The government will pay not just to keep my client in a cage, but perhaps to support his struggling family through various public benefits as well. It’s already paid for armies of cops to make countless stops and man checkpoints. It’s paid for wiretaps and informants, prosecutors who demand prison, judges with no control over sentencing, and an enormous cast of supporting actors who make it all happen. It’s embarrassing, honestly, that we live in a society where people with power could be so hell bent on controlling with the use of force victimless behavior that most citizens now believe should be legal.
In a few years, I have no doubt that what my client allegedly transported will indeed be legal here. Like Colorado and Washington, which have not devolved into dystopian chaos as far as I can tell, Arizona will eventually sober up and make some intelligent public policy decisions when it comes to marijuana. It’s more or less legal here already, just with some stupid pomp and circumstance. I thought about that this morning as I drove past signs for things like “Dr. Green,” who advertises “Get You Your Card Today!” I wondered where the various dispensaries we passed on the drive got their marijuana. I thought about the former clients who call me every now and again to proclaim that they are finally “legal,” that they got their “cannabis club” cards. Who knew so many of my clients once suffered through their glaucoma in silence?
Our society is pathetic, really. We’re so afraid of letting people put a naturally-occurring substance into their bodies that we inundate ourselves with stupid rules and regulations to control it.

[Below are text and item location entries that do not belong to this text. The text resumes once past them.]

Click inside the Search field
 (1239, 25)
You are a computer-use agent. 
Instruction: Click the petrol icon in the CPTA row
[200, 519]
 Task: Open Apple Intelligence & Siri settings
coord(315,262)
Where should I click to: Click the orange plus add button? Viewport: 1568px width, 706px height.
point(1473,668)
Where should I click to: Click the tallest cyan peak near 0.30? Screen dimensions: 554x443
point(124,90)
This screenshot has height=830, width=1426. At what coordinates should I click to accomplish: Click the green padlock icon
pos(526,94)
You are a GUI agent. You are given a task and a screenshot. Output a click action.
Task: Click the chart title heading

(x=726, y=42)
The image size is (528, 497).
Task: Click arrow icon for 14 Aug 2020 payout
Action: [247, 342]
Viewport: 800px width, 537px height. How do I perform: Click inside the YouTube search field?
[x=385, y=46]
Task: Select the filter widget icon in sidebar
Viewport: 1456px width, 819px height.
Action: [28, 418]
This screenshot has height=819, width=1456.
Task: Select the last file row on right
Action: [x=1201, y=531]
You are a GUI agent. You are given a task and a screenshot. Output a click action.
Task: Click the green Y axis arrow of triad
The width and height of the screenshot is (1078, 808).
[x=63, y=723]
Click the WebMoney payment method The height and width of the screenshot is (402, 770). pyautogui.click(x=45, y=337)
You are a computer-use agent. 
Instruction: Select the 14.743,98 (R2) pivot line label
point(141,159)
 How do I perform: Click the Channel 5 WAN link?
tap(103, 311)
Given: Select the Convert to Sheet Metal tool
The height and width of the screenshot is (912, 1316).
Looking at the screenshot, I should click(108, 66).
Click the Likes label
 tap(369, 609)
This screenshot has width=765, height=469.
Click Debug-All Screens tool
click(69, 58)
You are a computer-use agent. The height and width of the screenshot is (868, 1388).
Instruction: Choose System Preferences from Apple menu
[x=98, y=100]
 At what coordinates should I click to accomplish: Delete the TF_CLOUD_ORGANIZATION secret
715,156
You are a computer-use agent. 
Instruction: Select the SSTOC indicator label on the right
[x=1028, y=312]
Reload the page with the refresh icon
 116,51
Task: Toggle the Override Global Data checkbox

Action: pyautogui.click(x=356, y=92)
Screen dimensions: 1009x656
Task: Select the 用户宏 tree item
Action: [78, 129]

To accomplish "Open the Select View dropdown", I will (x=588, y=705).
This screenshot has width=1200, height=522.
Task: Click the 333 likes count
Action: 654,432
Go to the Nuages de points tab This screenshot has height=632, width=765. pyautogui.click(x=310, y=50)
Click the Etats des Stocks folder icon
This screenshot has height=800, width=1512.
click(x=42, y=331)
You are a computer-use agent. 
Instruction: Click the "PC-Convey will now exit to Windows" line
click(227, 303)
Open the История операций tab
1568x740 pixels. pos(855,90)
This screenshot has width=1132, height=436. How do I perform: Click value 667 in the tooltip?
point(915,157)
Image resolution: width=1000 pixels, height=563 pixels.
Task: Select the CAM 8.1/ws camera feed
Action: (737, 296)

We pretend a medical-only law isn’t just a waste of paperwork. We keep it illegal in other situations distinguishable solely by the lack of a rubber stamp. When a family man makes a mistake or fails to respect the silliness, we’re willing to rip him from his family.
When it’s finally legal, I hope that everyone who participated in the process is ashamed. I’m ashamed that I couldn’t stop it yesterday, that I didn’t really even get to try. A good man who loves his children rarely stares down a mandatory sentencing range that would keep him from them until they’re almost adults. A plea it was.
It never gets easier seeing something bad happen to someone good. This time, it was a lonely drive home too.